Jeff Bezos is blasting his bride-to-be Lauren Sánchez and her "guests" to space on Monday – a plan that might, under other circumstances, contain mixed messages. A crew of six women – Amanda Nguyen, a civil rights activist who will become the first Vietnamese woman to fly to space; the CBS Mornings co-host Gayle King; the pop star Katy Perry; film producer Kerianne Flynn; entrepreneur and former Nasa rocket scientist Aisha Bowe; and Sánchez, a journalist and philanthropist – will blast off on Blue Origin's New Shepard rocket from the company's launch site, 30 miles north of Van Horn, Texas, on an 11-minute, suborbital flight to the edge of space and back. Though billed as the first all-female crew to reach the Kármán line, the internationally recognised boundary of space at an altitude of 62 miles, it is not technically so: the cosmonaut Valentina Tereshkova flew a solo mission to space in 1963.

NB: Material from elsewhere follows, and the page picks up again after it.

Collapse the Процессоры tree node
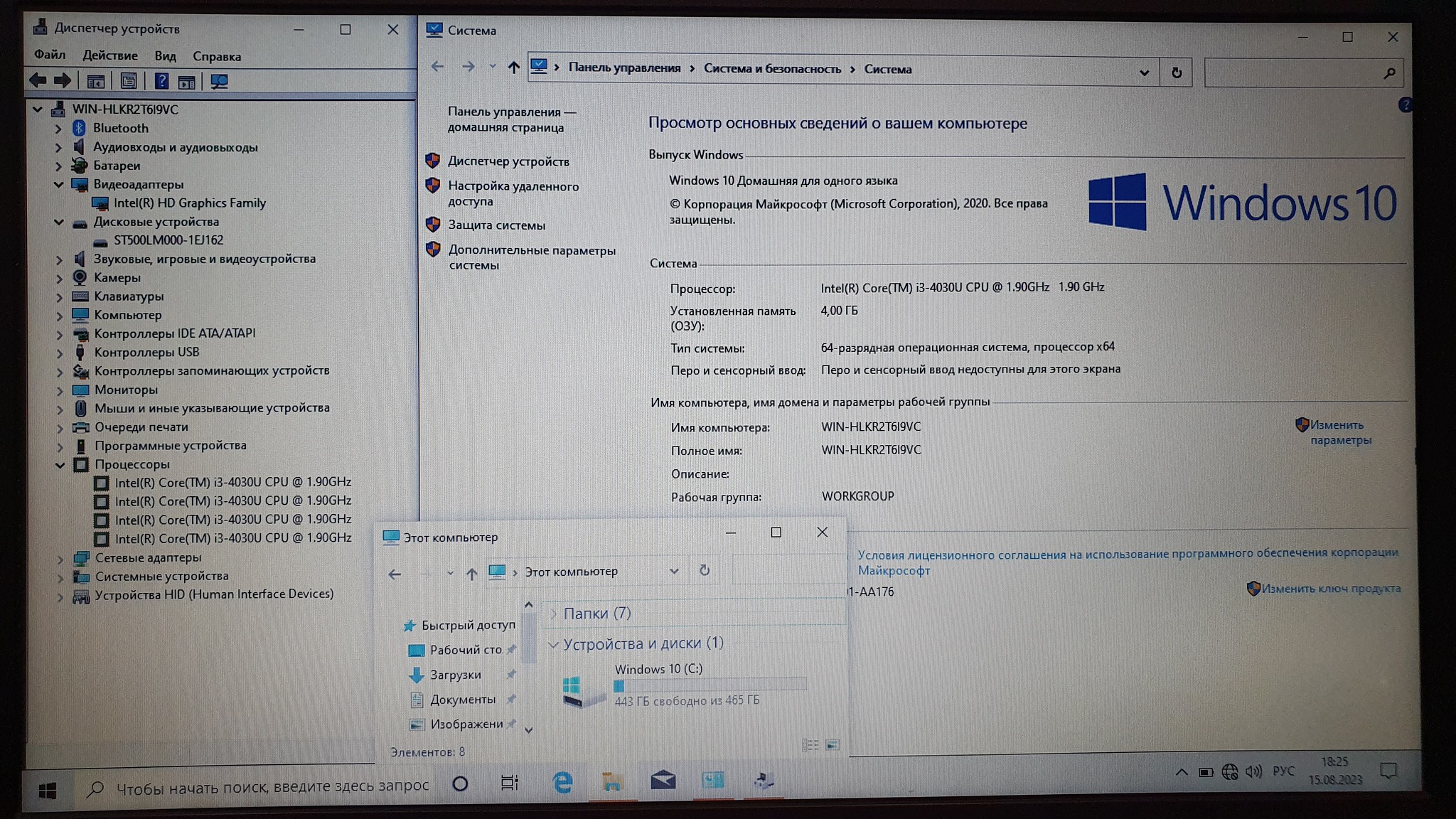The width and height of the screenshot is (1456, 819). 60,465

But Tereshkova didn't blast off with the accoutrements afforded the new ladies of space. "We're a crew!" they reportedly shouted in unison at a photoshoot for Elle magazine, each rocking "an all-black power look". The magazine noted that this will be the first time anyone has been to space with their hair and makeup done.
"Who would not get glam before the flight?" Sánchez remarked. Perry added: "Space is going to finally be glam. Let me tell you something.
If I could take glam up with me, I would do that. We are going to put the 'ass' in astronaut." But trips like these raise questions: are they anything more than joy rides – and do they need to be? King said she "had a lot of trepidation – I still do – but I also know it's very interesting to be terrified and excited at the same time.
I haven't felt like...
Edward Helmore , Robin McKie.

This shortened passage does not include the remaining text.